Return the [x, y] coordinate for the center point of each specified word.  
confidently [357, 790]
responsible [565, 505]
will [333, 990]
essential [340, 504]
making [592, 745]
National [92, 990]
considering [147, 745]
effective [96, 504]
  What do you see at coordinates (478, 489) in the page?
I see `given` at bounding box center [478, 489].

**Given task**: Copy the listing above word for word, keeping every line as it appears.

**Completed task**:
Return the [x, y] coordinate for the center point of each specified word.  
confidently [357, 790]
responsible [565, 505]
will [333, 990]
essential [340, 504]
making [592, 745]
National [92, 990]
considering [147, 745]
effective [96, 504]
  What do you see at coordinates (478, 489) in the page?
I see `given` at bounding box center [478, 489].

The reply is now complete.